Соня разрыдалась истерически, отвечала сквозь рыдания, что она сделает всё, что она на всё готова, но не дала прямого обещания, и в душе своей не могла решиться на то, чего от нее требовали. Надо было жертвовать собой для счастья семьи, которая вскормила и воспитала ее. Жертвовать собою для счастья других было привычкой Сони. Ее положение в доме было таково, что только на пути жертвованья она могла выказывать свои достоинства и она привыкла и любила жертвовать собою. Но прежде, во всех действиях самопожертвованья, она с радостью сознавала, что она, жертвуя собой, этим самым возвышает себе цену в глазах себя и других, и становится более достойною Nicolas, которого она любила больше всего в жизни; но теперь жертва ее должна была состоять в том, чтоб отказаться от того, что̀ для нее составляло всю награду жертвы, весь смысл жизни. И в первый раз в жизни она почувствовала горечь к тем людям, которые облагодетельствовали ее для того, чтобы больнее замучить; почувствовала зависть к Наташе, никогда не испытывавшей ничего подобного, никогда не нуждавшейся в жертвах и заставлявшей других жертвовать себе, и всё-таки всеми любимой. И в первый раз Соня почувствовала, как из ее тихой, чистой любви к Nicolas вдруг начинало выростать страстное чувство, которое стояло выше и правил, и добродетели, и религии; и под влиянием этого чувства, Соня, невольно выученная своею зависимою жизнью скрытности, в общих неопределенных словах ответив графине, избегала с ней разговоров и решилась ждать свидания с Николаем с тем, чтобы в этом свидании не освободить, но, напротив, навсегда связать себя с ним.
Хлопоты и ужас последних дней пребывания Ростовых в Москве заглушили в Соне тяготившие ее мрачные мысли.

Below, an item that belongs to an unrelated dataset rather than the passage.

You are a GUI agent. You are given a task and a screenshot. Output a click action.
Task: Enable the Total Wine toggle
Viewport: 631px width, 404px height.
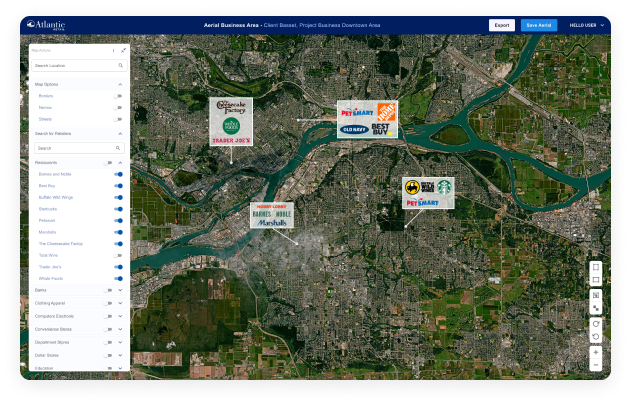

Она рада была находить спасение от них в практической деятельности. Но когда она узнала о присутствии в их доме князя Андрея, несмотря на всю искреннюю жалость, которую она испытала к нему и к Наташе, радостное и суеверное чувство того, что Бог не хочет того, чтоб она была разлучена с Nicolas, охватило ее. Она знала, что Наташа любила одного князя Андрея и не переставала любить его. Она знала, что теперь сведенные вместе, при таких страшных условиях, они снова полюбят друг друга и что тогда Николаю вследствие родства, которое будет между ними, нельзя будет жениться на княжне Марье. Несмотря на весь ужас всего происходившего в последние дни и во время первых дней путешествия, это чувство, это сознание вмешательства Провидения в ее личные дела, радовало Соню.
В Троицкой Лавре Ростовы сделали первую дневку в своем путешествии.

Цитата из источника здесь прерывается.